The case is Dobbs v. Jackson Women's Health Organization. The court's term opens in October and a decision is expected by June 2022.
Just after then-Mississippi Gov. Phil Bryant signed the law March 19, 2018, a federal judge blocked it temporarily from taking effect after the state's only abortion clinic filed suit, saying it is unconstitutional. The U.S. Court of Appeals for the Fifth Circuit upheld the block on the law.
In commending Bryant for his signature, the state's Catholic bishops, Bishop Joseph R. Kopacz of Jackson and Bishop Louis F. Kihneman III of Biloxi, said: "(We) wish to reaffirm the sacredness of human life from conception until natural death. With Pope St. John Paul II, we recognize abortion as 'a most serious wound inflicted on society and its culture by the very people who ought to be society's promoters and defenders.'"
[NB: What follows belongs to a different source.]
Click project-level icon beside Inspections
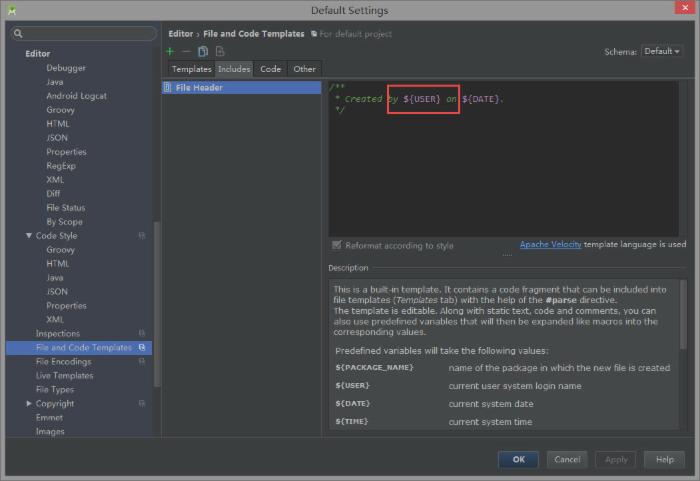Image resolution: width=700 pixels, height=481 pixels. point(142,334)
In 2020, the Jackson and Biloxi dioceses filed a friend-of-the-court brief in support of Mississippi Attorney General Lynn Fitch's petition to the Supreme Court asking it to review the 5th Circuit's ruling prohibiting the state from enforcing the law.
The high court should clarify current law on abortion "in light of a state's interests in protecting the sanctity of life," the dioceses' brief said.
A number of states have passed laws restricting abortion that have been challenged in court by supporters of legal abortion. Pro-life advocates have been hoping one or more of those laws would be taken up by the Supreme Court as a way to challenge 1973's Roe v. Wade decision legalizing abortion.
The Mississippi case will be the first abortion case the court will consider since the Oct. 26, 2020, confirmation of now-Justice Amy Coney Barrett, President Donald Trump's third pick for the court. His first two picks, Justices Brett Kavanaugh and Neil Gorsuch, were on the court when it took up its first major abortion decision since they were confirmed.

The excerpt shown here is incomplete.